Collected data
- - - - - - -

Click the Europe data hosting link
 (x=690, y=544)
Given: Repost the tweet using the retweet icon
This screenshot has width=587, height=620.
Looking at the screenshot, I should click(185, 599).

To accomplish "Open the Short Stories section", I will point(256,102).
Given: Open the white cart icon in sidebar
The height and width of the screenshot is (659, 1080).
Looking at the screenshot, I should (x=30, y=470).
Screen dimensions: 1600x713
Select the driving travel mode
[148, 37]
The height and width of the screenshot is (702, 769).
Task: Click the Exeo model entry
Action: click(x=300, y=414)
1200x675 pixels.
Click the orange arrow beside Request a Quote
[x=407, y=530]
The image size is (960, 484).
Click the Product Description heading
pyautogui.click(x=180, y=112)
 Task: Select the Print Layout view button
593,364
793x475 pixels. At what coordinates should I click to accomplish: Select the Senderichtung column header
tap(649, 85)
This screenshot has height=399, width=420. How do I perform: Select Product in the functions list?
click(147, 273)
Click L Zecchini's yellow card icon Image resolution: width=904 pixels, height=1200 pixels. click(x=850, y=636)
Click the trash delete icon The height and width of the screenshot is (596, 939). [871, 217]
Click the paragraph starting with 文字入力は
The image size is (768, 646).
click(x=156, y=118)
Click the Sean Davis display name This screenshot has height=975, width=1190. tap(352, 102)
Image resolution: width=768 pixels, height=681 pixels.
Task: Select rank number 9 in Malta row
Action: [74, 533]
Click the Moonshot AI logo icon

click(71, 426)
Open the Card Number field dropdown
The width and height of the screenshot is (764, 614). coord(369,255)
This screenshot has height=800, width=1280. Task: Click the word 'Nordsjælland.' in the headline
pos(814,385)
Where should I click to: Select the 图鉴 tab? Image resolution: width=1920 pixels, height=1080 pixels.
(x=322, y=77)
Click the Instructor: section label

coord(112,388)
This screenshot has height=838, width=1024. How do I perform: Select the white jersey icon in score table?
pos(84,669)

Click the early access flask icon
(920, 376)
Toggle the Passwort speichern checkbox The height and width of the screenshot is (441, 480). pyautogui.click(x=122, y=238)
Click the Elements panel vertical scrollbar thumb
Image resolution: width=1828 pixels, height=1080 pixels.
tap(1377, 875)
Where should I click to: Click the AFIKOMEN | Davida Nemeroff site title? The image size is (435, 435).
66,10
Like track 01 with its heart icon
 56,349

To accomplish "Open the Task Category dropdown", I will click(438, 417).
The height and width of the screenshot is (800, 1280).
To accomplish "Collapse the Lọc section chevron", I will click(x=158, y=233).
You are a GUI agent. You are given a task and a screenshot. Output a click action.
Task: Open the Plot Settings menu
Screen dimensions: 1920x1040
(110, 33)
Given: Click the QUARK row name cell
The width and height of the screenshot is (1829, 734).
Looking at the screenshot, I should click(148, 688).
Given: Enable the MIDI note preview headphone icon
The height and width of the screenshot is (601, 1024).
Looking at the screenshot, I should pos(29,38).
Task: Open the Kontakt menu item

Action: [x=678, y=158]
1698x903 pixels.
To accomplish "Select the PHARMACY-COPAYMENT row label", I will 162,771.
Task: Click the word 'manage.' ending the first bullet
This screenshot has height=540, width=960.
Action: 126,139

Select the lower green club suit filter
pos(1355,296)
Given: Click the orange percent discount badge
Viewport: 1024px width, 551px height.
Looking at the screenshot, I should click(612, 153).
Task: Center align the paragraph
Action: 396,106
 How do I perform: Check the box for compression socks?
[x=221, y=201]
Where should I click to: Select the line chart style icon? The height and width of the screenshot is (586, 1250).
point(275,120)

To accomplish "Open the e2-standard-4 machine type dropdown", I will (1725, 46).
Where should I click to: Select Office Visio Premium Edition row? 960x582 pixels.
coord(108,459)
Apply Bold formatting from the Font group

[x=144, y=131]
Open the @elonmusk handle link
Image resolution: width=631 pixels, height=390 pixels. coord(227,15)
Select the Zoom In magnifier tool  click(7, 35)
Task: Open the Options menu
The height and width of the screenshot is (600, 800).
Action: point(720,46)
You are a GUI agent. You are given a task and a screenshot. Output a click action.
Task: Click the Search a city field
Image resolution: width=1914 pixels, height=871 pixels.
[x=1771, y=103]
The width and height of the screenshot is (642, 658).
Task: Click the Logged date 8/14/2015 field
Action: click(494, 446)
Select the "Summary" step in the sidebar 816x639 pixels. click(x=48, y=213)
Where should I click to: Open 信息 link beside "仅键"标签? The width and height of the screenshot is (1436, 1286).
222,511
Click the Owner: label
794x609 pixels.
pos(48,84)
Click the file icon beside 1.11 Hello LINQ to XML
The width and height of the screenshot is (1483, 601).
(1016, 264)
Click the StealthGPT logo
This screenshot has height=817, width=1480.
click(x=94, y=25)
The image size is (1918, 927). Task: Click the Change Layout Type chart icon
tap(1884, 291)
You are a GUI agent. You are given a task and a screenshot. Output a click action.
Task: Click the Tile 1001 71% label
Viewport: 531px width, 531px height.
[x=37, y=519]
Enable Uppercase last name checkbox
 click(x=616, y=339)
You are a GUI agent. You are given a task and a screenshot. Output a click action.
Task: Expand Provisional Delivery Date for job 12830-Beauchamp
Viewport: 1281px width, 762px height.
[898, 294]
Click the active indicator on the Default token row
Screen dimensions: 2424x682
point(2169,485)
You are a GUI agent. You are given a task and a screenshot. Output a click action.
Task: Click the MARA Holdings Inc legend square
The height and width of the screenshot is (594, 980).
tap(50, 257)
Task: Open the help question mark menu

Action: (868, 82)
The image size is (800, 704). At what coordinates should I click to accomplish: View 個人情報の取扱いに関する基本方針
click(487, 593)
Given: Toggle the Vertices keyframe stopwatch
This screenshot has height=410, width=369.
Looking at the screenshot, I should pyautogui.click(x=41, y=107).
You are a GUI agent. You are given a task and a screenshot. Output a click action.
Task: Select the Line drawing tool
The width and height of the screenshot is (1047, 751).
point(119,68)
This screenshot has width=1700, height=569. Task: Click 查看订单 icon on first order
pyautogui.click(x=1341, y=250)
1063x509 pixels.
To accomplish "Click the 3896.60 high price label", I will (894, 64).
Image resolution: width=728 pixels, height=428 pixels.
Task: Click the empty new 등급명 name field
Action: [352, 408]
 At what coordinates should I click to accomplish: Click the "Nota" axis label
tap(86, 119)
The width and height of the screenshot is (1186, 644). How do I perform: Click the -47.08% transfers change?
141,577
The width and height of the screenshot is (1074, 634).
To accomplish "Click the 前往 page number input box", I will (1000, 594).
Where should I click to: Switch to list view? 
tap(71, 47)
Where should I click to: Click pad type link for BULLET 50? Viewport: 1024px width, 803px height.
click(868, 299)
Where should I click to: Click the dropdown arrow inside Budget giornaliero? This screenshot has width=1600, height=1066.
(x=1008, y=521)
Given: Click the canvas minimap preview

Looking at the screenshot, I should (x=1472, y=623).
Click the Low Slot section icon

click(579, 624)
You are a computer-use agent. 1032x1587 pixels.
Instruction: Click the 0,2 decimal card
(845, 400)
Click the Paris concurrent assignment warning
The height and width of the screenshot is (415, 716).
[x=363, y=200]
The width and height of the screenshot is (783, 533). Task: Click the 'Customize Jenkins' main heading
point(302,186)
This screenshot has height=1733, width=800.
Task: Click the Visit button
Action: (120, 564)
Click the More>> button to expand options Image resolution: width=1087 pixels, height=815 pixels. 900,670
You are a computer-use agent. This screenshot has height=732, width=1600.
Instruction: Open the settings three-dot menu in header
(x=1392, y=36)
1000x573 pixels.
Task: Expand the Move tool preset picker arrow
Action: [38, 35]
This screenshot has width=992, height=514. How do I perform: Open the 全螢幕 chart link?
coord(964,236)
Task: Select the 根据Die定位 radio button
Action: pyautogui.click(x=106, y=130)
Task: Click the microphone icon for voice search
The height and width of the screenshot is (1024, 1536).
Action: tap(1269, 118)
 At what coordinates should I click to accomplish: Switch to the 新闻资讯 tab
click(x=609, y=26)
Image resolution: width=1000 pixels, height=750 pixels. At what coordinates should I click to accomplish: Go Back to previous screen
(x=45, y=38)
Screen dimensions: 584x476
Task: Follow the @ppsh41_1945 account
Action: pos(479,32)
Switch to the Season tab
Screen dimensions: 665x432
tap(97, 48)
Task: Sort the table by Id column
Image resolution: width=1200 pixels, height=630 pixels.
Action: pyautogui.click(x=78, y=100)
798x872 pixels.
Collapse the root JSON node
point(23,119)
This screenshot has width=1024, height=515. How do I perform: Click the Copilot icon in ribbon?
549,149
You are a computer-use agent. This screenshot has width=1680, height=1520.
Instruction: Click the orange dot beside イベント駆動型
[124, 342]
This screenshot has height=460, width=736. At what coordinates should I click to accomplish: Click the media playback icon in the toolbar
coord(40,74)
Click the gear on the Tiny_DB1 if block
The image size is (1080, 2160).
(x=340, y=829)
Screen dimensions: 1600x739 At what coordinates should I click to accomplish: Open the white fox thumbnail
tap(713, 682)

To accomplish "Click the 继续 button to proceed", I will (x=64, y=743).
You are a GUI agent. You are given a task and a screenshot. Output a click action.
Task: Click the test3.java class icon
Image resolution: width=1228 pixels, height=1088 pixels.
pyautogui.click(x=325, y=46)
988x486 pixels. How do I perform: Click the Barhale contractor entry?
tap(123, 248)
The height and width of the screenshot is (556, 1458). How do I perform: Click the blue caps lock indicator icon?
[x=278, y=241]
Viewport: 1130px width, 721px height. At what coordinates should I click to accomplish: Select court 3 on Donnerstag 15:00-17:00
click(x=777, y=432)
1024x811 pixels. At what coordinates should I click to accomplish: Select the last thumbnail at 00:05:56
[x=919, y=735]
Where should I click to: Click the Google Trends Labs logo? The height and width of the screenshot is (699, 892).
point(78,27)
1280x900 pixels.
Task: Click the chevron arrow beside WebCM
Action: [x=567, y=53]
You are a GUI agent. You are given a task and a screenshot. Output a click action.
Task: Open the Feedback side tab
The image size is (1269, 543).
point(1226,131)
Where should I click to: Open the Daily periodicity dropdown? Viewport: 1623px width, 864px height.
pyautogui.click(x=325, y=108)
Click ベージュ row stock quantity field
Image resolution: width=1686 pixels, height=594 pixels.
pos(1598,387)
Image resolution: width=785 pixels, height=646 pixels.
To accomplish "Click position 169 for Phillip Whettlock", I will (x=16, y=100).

- - - - - - -

HOW TO COMPLETE THIS TASK
Print only these lines, exactly: the one containing "Click ベージュ row stock quantity field" and all after it to the end of the entries.

REPLY
Click ベージュ row stock quantity field
Image resolution: width=1686 pixels, height=594 pixels.
pos(1598,387)
Image resolution: width=785 pixels, height=646 pixels.
To accomplish "Click position 169 for Phillip Whettlock", I will (x=16, y=100).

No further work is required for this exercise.